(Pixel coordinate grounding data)
'''
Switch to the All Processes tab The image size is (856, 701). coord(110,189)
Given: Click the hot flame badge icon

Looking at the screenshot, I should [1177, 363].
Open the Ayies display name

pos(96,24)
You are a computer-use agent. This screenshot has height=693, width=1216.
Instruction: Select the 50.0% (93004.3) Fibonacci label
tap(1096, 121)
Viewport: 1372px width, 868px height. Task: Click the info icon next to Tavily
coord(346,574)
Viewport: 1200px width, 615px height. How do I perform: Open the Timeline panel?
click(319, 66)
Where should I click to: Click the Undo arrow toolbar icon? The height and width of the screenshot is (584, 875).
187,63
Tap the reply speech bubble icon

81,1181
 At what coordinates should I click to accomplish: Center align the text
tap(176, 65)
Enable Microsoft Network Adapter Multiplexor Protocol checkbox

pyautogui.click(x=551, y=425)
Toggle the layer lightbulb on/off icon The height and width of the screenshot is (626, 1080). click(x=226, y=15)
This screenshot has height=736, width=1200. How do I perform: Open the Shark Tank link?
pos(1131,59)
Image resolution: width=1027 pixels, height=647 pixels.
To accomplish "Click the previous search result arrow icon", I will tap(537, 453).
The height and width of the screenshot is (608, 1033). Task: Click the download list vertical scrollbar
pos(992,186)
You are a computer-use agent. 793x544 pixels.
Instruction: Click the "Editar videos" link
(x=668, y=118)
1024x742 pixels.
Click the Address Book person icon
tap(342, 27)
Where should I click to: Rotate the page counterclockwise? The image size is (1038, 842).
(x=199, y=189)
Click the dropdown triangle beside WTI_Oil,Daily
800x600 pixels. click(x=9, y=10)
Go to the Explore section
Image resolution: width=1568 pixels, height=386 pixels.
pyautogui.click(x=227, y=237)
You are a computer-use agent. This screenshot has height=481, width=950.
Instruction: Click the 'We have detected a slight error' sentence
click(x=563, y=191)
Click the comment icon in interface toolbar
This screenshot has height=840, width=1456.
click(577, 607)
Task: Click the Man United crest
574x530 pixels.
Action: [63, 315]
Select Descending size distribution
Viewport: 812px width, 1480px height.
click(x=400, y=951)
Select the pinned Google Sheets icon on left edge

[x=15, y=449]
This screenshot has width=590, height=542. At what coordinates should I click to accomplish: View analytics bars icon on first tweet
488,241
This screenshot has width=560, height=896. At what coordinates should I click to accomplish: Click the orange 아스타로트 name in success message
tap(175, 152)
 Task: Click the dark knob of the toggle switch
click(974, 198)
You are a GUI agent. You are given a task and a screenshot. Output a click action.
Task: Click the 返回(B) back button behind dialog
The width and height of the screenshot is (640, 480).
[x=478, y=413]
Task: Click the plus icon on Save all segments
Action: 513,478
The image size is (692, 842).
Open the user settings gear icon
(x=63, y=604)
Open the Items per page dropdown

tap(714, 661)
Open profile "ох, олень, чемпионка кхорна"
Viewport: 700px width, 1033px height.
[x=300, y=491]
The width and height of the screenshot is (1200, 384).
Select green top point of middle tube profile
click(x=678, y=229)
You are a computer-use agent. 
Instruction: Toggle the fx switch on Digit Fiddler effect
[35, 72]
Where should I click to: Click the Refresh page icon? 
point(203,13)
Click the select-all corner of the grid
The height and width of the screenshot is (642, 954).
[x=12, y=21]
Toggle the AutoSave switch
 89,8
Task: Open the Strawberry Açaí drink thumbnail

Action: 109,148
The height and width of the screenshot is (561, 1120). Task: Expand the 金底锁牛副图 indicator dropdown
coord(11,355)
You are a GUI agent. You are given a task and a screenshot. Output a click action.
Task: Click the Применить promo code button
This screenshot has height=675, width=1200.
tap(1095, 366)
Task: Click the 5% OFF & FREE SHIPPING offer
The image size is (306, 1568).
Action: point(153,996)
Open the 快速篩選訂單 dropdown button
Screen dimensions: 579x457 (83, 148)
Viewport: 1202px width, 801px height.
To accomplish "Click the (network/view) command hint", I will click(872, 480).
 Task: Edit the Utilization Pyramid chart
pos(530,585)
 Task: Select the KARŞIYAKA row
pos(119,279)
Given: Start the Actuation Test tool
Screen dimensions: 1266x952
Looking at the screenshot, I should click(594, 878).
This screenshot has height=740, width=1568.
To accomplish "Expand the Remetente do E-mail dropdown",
'''
Task requirements:
Write the complete data out, exactly as above.

Output below:
Switch to the All Processes tab The image size is (856, 701). coord(110,189)
Given: Click the hot flame badge icon

Looking at the screenshot, I should [1177, 363].
Open the Ayies display name

pos(96,24)
You are a computer-use agent. This screenshot has height=693, width=1216.
Instruction: Select the 50.0% (93004.3) Fibonacci label
tap(1096, 121)
Viewport: 1372px width, 868px height. Task: Click the info icon next to Tavily
coord(346,574)
Viewport: 1200px width, 615px height. How do I perform: Open the Timeline panel?
click(319, 66)
Where should I click to: Click the Undo arrow toolbar icon? The height and width of the screenshot is (584, 875).
187,63
Tap the reply speech bubble icon

81,1181
 At what coordinates should I click to accomplish: Center align the text
tap(176, 65)
Enable Microsoft Network Adapter Multiplexor Protocol checkbox

pyautogui.click(x=551, y=425)
Toggle the layer lightbulb on/off icon The height and width of the screenshot is (626, 1080). click(x=226, y=15)
This screenshot has height=736, width=1200. How do I perform: Open the Shark Tank link?
pos(1131,59)
Image resolution: width=1027 pixels, height=647 pixels.
To accomplish "Click the previous search result arrow icon", I will tap(537, 453).
The height and width of the screenshot is (608, 1033). Task: Click the download list vertical scrollbar
pos(992,186)
You are a computer-use agent. 793x544 pixels.
Instruction: Click the "Editar videos" link
(x=668, y=118)
1024x742 pixels.
Click the Address Book person icon
tap(342, 27)
Where should I click to: Rotate the page counterclockwise? The image size is (1038, 842).
(x=199, y=189)
Click the dropdown triangle beside WTI_Oil,Daily
800x600 pixels. click(x=9, y=10)
Go to the Explore section
Image resolution: width=1568 pixels, height=386 pixels.
pyautogui.click(x=227, y=237)
You are a computer-use agent. This screenshot has height=481, width=950.
Instruction: Click the 'We have detected a slight error' sentence
click(x=563, y=191)
Click the comment icon in interface toolbar
This screenshot has height=840, width=1456.
click(577, 607)
Task: Click the Man United crest
574x530 pixels.
Action: [63, 315]
Select Descending size distribution
Viewport: 812px width, 1480px height.
click(x=400, y=951)
Select the pinned Google Sheets icon on left edge

[x=15, y=449]
This screenshot has width=590, height=542. At what coordinates should I click to accomplish: View analytics bars icon on first tweet
488,241
This screenshot has width=560, height=896. At what coordinates should I click to accomplish: Click the orange 아스타로트 name in success message
tap(175, 152)
 Task: Click the dark knob of the toggle switch
click(974, 198)
You are a GUI agent. You are given a task and a screenshot. Output a click action.
Task: Click the 返回(B) back button behind dialog
The width and height of the screenshot is (640, 480).
[x=478, y=413]
Task: Click the plus icon on Save all segments
Action: 513,478
The image size is (692, 842).
Open the user settings gear icon
(x=63, y=604)
Open the Items per page dropdown

tap(714, 661)
Open profile "ох, олень, чемпионка кхорна"
Viewport: 700px width, 1033px height.
[x=300, y=491]
The width and height of the screenshot is (1200, 384).
Select green top point of middle tube profile
click(x=678, y=229)
You are a computer-use agent. 
Instruction: Toggle the fx switch on Digit Fiddler effect
[35, 72]
Where should I click to: Click the Refresh page icon? 
point(203,13)
Click the select-all corner of the grid
The height and width of the screenshot is (642, 954).
[x=12, y=21]
Toggle the AutoSave switch
 89,8
Task: Open the Strawberry Açaí drink thumbnail

Action: 109,148
The height and width of the screenshot is (561, 1120). Task: Expand the 金底锁牛副图 indicator dropdown
coord(11,355)
You are a GUI agent. You are given a task and a screenshot. Output a click action.
Task: Click the Применить promo code button
This screenshot has height=675, width=1200.
tap(1095, 366)
Task: Click the 5% OFF & FREE SHIPPING offer
The image size is (306, 1568).
Action: point(153,996)
Open the 快速篩選訂單 dropdown button
Screen dimensions: 579x457 (83, 148)
Viewport: 1202px width, 801px height.
To accomplish "Click the (network/view) command hint", I will click(872, 480).
 Task: Edit the Utilization Pyramid chart
pos(530,585)
 Task: Select the KARŞIYAKA row
pos(119,279)
Given: Start the Actuation Test tool
Screen dimensions: 1266x952
Looking at the screenshot, I should click(594, 878).
This screenshot has height=740, width=1568.
To accomplish "Expand the Remetente do E-mail dropdown",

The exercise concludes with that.